さて、この級数だけど、その名の通り、項を「見て言って」次の項が決まる、というものである。この場合、a1 = 1とまず定義する。そして、次の項a2を決めるためにa1を見返す。a1は「1個1がある」→a2 = 11と定まる。次の項a3を決めるためにa2を見返すと、a2は「2個1がある」→a3 = 21と定まる。次の項a4を決めるためにa3を見返すと、a3は「1個2があり、1個1がある」→a4 = 1211……という風に、以下、111221、312211、13112221、1113213211……と決まっていくのである。以下、Fortran で(すみませんね古い奴で)a10まで計算した結果を参考までに載せておこう。
- 1
- 11
- 21
- 1211
- 111221
- 312211
- 13112221
- 1113213211
- 31131211131221
- 13211311123113112211
この級数には、いくつか面白い性質があることが知られている。たとえば、これらの項を見て何となく予想できると思うけれど、この級数の各項は 1, 2, 3 だけで構成されている(つまり、同じ数字が4つ以上連なることがない)ようだ。また、上で最初に定義したa1を色々変えることを考えると、a1 = 22→an = 22 for all n ∈ Nとなるのはお分かりだろうと思う。他にはどんな性質があるのだろうか。

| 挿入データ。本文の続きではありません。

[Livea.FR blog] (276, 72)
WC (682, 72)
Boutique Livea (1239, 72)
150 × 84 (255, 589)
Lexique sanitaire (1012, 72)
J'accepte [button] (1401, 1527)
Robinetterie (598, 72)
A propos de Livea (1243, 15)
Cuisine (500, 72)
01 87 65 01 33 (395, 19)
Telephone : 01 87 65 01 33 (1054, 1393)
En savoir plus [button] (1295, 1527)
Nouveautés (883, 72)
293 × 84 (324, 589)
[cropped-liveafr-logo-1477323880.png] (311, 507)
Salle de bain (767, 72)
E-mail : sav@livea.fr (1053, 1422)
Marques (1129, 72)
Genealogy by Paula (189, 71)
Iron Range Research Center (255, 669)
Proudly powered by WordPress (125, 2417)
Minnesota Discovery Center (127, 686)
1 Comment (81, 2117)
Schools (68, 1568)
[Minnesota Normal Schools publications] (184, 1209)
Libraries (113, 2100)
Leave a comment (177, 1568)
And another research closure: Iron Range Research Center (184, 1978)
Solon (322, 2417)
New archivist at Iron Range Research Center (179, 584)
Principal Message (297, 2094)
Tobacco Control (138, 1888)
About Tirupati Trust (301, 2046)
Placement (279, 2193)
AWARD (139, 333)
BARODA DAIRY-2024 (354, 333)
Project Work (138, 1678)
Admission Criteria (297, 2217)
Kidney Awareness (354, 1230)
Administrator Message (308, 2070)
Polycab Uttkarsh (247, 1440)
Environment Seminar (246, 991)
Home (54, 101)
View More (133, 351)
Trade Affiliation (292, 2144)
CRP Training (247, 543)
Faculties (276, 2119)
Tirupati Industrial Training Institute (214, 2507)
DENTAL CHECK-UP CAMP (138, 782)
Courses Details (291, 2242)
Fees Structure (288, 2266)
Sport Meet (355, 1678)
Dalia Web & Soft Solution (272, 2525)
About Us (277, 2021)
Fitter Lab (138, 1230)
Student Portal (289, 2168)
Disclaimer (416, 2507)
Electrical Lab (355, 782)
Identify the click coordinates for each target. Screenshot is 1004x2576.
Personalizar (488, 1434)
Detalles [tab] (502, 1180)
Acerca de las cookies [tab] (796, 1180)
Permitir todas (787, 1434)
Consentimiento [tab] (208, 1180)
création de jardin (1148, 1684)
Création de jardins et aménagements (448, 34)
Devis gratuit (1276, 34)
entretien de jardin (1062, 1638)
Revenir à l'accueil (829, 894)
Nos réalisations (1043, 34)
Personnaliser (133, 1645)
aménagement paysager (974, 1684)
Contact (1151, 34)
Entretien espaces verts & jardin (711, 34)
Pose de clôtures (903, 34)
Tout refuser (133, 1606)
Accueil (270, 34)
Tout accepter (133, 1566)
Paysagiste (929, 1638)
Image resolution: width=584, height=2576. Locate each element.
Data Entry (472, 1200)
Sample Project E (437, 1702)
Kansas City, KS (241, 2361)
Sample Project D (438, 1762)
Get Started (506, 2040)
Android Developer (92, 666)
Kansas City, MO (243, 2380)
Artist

実は、この級数には、あのライフゲームを考案したイギリスの数学者ジョン・ホートン・コンウェイ John Horton Conway によって、更に不思議な性質があることが明らかになっている。上に示したように、この「『見て言って』級数」は、項数nが増えるとすぐに巨大な桁数になるのだけど、よーく見ると、項が長くなるに連れ、その項がいくつかの要素……各々の要素を別々に「見て言って」操作をしてからくっつけても、くっついた状態で「見て言って」操作をしても、結果が変わらないような要素……に分割できることが分かる。コンウェイは、その要素が合計92個であることを示した。この92という数は、水素からウランまでの原子番号に等しいので、分割できない要素を原子になぞらえて(ギリシャ語の ἄτομος は「分割できない」という意味である)、上述の「見て言って」操作を分類している。たとえば22 は最も安定な水素、3 はウラン……という具合である。
ちなみに、この話に関しては、日本語で書かれた明解な document がまだない状態、のようだ。暇なときにでも、英語の文献をちょこちょこ読んでおこうと思う。